----- PAGINAFRAGMENT -----

Ministerie van Onderwijs, Cultuur en Wetenschap
Vragen van het lid Dezentjé Hamming-Bluemink (VVD) aan de staatssecretaris van Onderwijs, Cultuur
en Wetenschap, mevrouw Dijksma, over het oneigenlijk gebruik in de kinderopvang. (Ingezonden 31
oktober 2008)
1
Kent u het artikel `Staat betaalt grote zus voor oppassen'? 1)
Antwoord 1:
Ja.
2
Is het waar dat het oppassen op een jonger broertje of zusje onder de gastouderregeling valt? Zo ja, is
dit volgens u wenselijk?

-----

GEGEVEN OPDRACHT 1: Op welke datum zijn de vragen in het fragment over de kinderopvang ingezonden?
GEGEVEN OPDRACHT 2: Noem alle vraagzinnen die in het fragment over de kinderopvang aan de staatssecretaris worden gesteld.
GEGEVEN OPDRACHT 3: Schrijf het fragment over de kinderopvang verder vanaf de laatste zin.

----- OPGESOMDE RECORDS -----

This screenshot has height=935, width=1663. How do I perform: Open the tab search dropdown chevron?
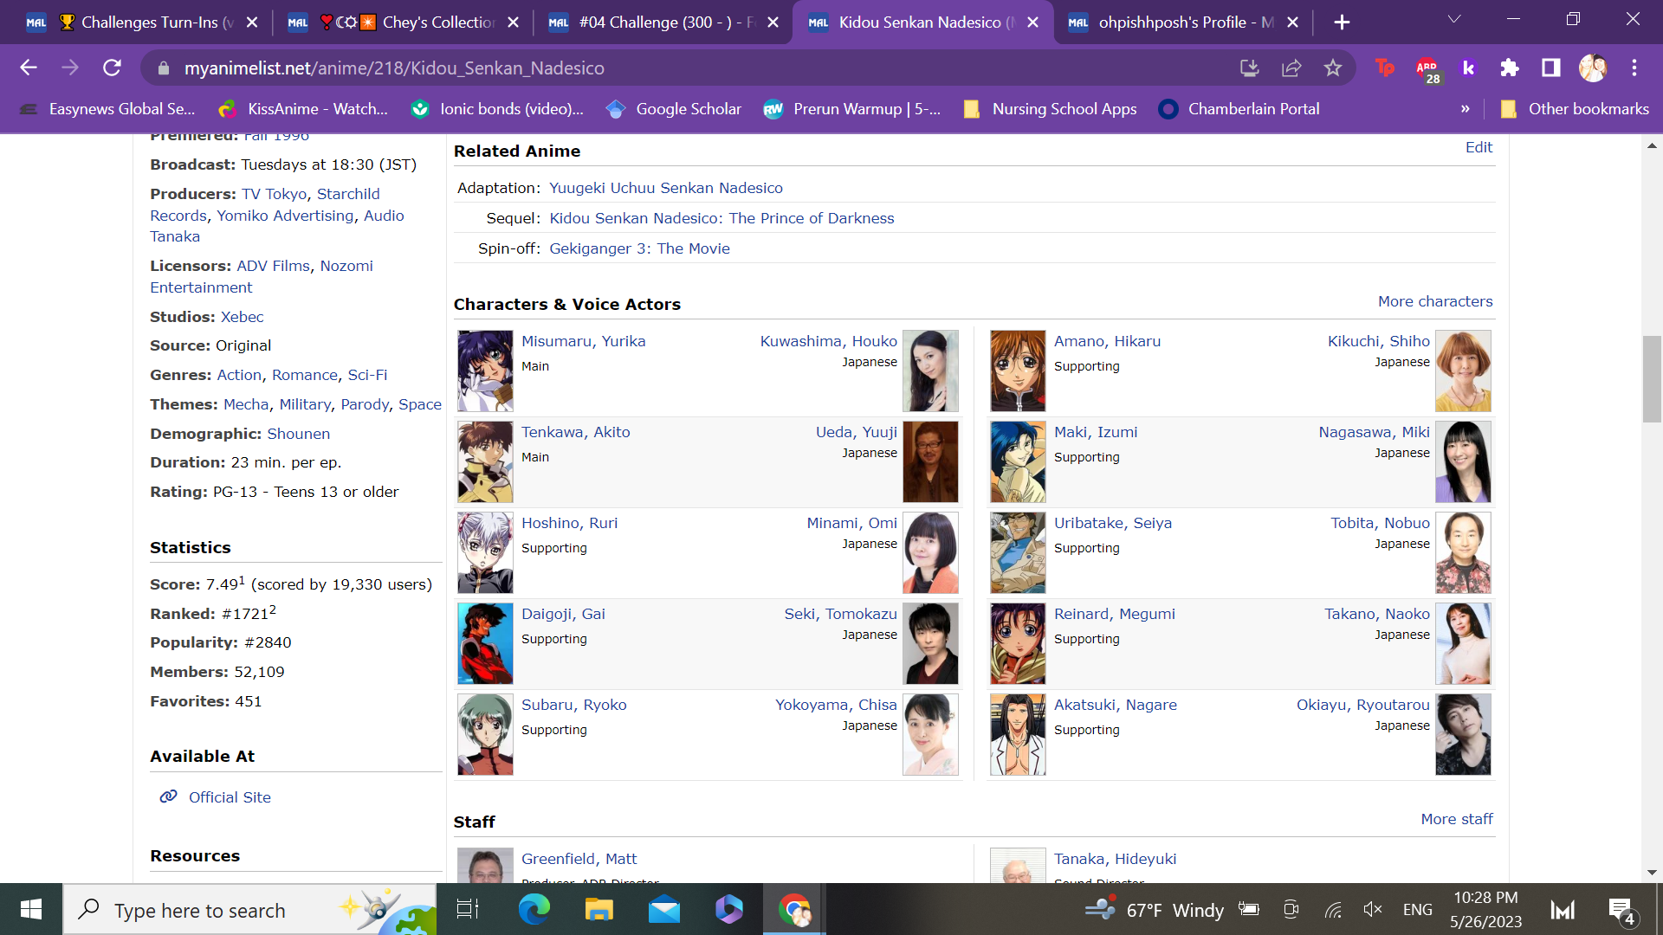click(1454, 20)
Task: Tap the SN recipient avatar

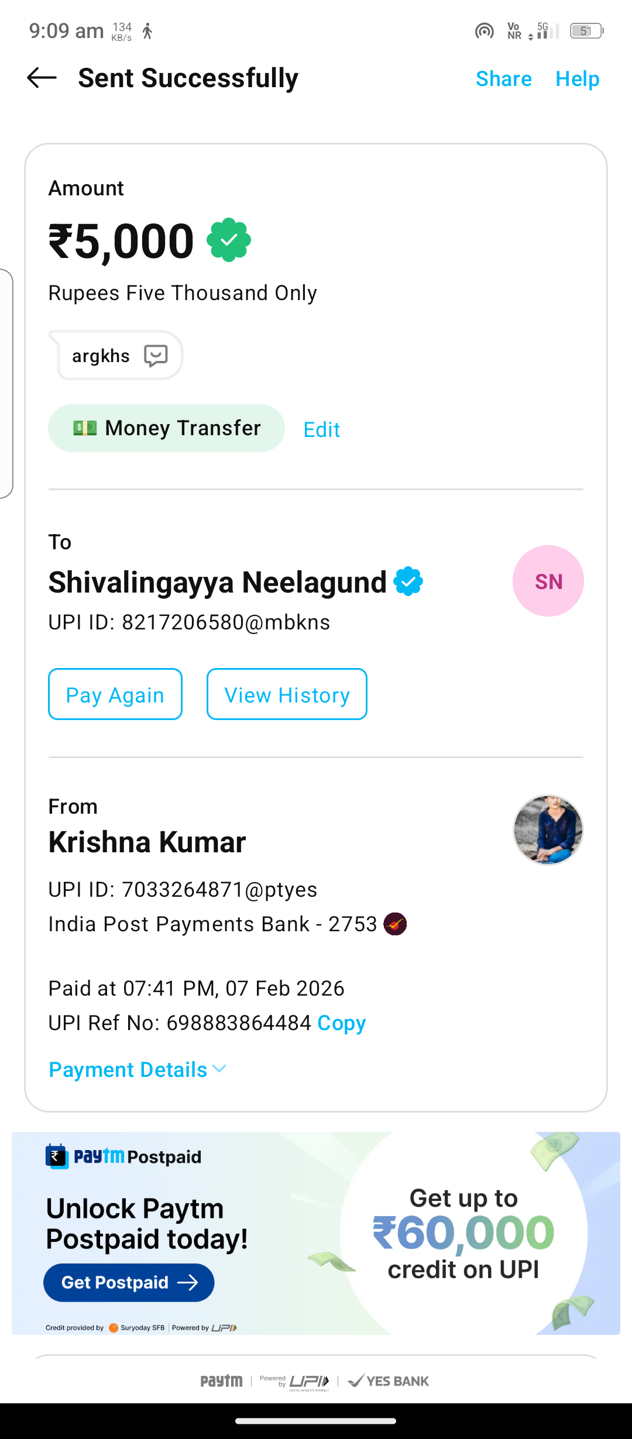Action: (x=548, y=581)
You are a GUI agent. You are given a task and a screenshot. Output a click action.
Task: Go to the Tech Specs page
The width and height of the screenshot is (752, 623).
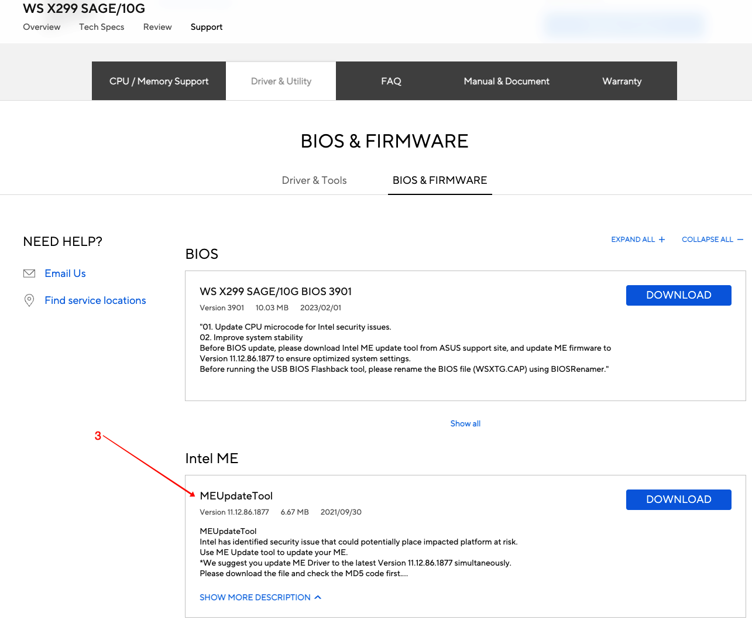101,27
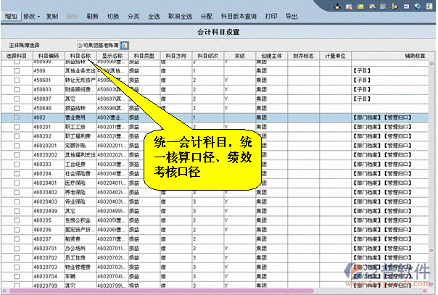The width and height of the screenshot is (438, 295).
Task: Click the 科目编码 column header
Action: 48,55
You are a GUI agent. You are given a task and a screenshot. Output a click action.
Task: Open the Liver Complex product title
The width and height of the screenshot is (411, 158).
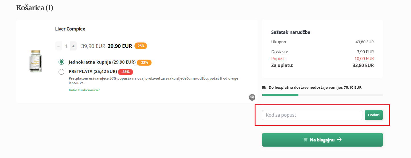click(70, 29)
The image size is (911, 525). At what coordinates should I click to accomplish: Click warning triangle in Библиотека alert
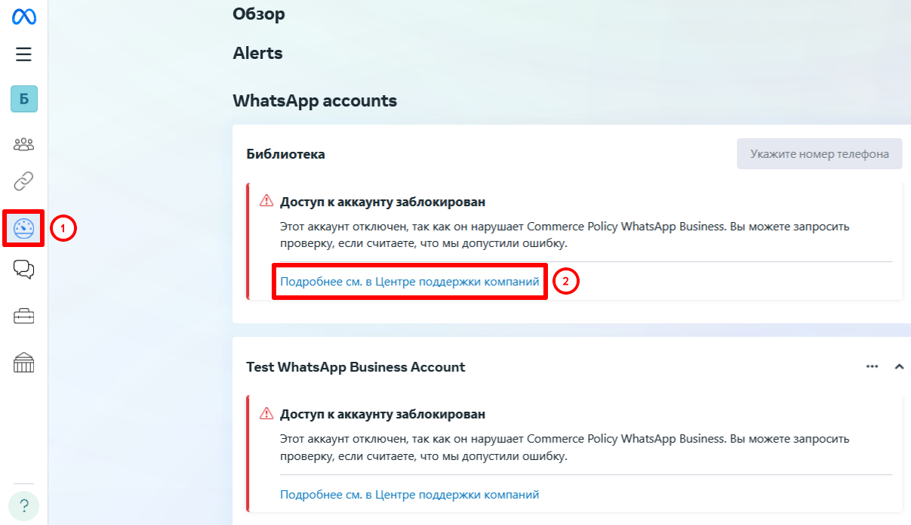pyautogui.click(x=266, y=201)
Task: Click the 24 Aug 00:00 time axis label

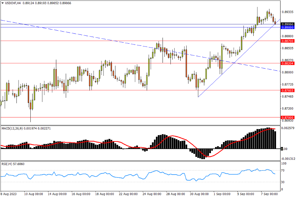Action: [x=152, y=194]
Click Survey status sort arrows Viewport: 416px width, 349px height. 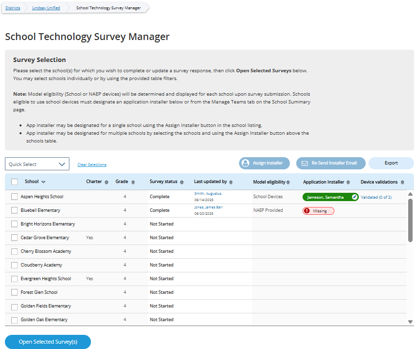click(x=182, y=182)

-----

ANTWOORD OPDRACHT 1: 31 oktober 2008

ANTWOORD OPDRACHT 2:
- Kent u het artikel `Staat betaalt grote zus voor oppassen'?
- Is het waar dat het oppassen op een jonger broertje of zusje onder de gastouderregeling valt?
- Zo ja, is dit volgens u wenselijk?

ANTWOORD OPDRACHT 3:
Antwoord 2:
Gastouderopvang in de zin van de Wet kinderopvang is alleen mogelijk als dat gebeurt door een andere
persoon dan de ouder van het kind dat opvang behoeft of een andere persoon dan de partner van de
ouder. Daarnaast kwalificeert gastouderopvang alleen voor kinderopvangtoeslag als het plaatsvindt
door tussenkomst van een geregistreerd gastouderbureau.
Op grond van de Algemene wet inkomensafhankelijke regelingen (Awir) worden broers en zussen van
het kind dat opvang behoeft niet als partner gezien. Zij zijn dus niet uitgesloten van het
gastouderbegrip.
Ik ben geen voorstander van het feit dat onder de huidige wetgeving broertjes en zusjes onder de 18
jaar als gastouder voor elkaar kunnen optreden. In het wetsvoorstel rondom de gastouderopvang dat ik
in februari 2009 uw Kamer zal aanbieden, neem ik een voorstel tot wetswijziging op waarmee dit zal
worden uitgesloten.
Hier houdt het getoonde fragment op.